Paper summary. Towards distributed machine learning in shared clusters: a dynamically partitioned approach

- November 10, 2017

This paper (by Peng Sun, Yonggang Wen, Ta Nguyen Binh Duong, and Shengen Yan) has been put on Arxiv on April 2017.

This paper was a little confusing to read. I think it could have been presented better to make its contributions more clear. The paper aims to enable multiple distributed ML frameworks, say TensorFlow, Petuum, MxNet, share the same cluster.

Enterprises have clusters, managed by a cluster management systems (CMSs). The paper starts with a review of existing CMSs, and mentions shortcomings with each. It is unhappy with application-level scheduling, because there each application reserves and keeps all allocated resources until completion, and this leads to low utilization of the resources as the scheduling is done for the peak/maximum resource needs of the application.

In the task-level scheduling mode, applications use acquired resources to run a single task, release them as soon as the task completes, and petition for new resources to launch uncompleted tasks. The paper cites high scheduling overhead with this approach: each task must wait until receiving suitable resources. (But the SLAQ paper we reviewed has taken this task level scheduling route and didn't find significant scheduling overheads.)

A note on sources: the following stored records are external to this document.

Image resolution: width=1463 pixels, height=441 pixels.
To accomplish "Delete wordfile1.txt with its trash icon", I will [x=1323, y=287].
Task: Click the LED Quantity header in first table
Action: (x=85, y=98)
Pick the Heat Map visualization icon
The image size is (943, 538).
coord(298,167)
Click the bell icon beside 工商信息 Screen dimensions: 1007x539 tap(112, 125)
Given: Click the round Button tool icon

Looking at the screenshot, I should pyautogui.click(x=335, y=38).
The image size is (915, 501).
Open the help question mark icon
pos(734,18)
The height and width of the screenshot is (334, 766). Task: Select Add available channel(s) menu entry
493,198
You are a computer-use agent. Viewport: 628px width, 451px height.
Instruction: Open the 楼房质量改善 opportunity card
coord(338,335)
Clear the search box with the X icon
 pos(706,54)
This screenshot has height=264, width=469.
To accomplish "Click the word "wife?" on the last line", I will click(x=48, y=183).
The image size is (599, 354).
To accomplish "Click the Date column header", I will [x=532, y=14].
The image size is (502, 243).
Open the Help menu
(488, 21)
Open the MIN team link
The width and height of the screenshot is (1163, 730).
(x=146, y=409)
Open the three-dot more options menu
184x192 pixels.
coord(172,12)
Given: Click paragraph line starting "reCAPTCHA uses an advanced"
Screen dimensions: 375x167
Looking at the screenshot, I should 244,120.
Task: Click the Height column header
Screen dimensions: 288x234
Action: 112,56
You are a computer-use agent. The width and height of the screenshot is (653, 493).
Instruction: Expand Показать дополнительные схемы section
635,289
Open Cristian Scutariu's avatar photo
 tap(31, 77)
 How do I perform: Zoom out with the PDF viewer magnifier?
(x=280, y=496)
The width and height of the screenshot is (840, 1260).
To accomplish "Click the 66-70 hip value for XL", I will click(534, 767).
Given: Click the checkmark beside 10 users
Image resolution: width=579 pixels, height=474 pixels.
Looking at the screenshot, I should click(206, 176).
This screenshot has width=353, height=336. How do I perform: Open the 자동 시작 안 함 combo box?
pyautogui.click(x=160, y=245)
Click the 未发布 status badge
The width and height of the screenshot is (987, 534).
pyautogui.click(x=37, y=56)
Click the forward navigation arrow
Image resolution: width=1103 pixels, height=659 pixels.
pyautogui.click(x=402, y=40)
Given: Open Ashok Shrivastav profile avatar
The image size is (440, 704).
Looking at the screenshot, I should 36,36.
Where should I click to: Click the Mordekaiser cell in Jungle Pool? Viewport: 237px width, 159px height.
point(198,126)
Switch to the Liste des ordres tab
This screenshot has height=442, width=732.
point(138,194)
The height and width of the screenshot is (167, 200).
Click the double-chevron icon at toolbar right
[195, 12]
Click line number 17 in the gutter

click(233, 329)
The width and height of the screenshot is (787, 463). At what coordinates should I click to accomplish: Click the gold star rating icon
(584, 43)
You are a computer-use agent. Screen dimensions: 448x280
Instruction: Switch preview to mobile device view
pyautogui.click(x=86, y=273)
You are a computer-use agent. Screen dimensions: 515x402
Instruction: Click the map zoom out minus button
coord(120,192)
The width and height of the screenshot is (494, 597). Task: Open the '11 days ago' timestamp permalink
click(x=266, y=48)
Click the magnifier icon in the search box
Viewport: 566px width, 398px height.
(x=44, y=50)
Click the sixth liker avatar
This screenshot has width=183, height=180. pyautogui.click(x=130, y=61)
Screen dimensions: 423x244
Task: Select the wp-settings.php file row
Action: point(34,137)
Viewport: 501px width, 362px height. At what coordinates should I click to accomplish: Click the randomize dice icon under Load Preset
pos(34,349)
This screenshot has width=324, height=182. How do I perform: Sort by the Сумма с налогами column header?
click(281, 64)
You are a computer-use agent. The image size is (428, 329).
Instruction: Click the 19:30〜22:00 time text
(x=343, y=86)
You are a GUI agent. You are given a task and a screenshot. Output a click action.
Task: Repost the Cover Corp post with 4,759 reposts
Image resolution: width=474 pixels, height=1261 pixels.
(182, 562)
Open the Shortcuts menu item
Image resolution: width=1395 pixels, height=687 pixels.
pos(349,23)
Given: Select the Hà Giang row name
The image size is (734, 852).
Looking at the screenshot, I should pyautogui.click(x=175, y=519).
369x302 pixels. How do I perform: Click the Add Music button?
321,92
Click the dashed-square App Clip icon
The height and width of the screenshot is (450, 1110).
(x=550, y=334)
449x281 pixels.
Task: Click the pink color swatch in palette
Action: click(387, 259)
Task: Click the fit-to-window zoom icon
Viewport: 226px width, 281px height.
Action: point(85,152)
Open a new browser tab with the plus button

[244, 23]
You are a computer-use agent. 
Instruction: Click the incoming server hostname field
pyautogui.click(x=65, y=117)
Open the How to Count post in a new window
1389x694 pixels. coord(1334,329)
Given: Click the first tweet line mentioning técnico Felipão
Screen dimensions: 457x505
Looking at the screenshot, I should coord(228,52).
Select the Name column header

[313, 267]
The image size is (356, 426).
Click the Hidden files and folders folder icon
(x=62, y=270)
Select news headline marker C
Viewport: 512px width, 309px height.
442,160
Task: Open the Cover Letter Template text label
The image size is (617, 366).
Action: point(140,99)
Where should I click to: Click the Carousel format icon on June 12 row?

In order to enable distributed ML workloads share a single cluster, Dorm uses two techniques: a dynamically-partitioned cluster management mechanism and an utilization-fairness optimizer.

The solution Dorm proposes is simple. It uses Docker containers to partition a cluster and runs one application per partition. Each application places its tasks on the assigned partition without petitioning for resources. Dorm can then adjust the existing resource allocations (i.e., number of containers in a partition) to keep a high resource utilization.

When adjusting an application's resources, Dorm first saves its state to a reliable storage system (e.g., Lustre filesystem). Then Dorm kills this application and creates/destroys containers on corresponding servers. Finally, Dorm resumes the killed application from the saved state with new resource allocations. This way, distributed ML applications can dynamically scale up/down without recomputing from the first iteration.

But this leaves me with several questions. Is this checkpointing only for the parameter-server state and not the worker states? Would the checkpointing work with TensorFlow which has dataflow graphs and associated state at each worker? Would those worker states matter? Would the states of the channels (i.e., messages in transit) matter? Finally, how is the checkpoint done in a distributed manner? The checkpoints will naturally appear at different points in different workers/containers; does that cause a problem?

The paper reports that Dorm was implemented to work with Petuum, MxNet, TensorFlow and MPI-Caffe. But details lack about how the implementations are done and how the application frameworks are modified to work with Dorm.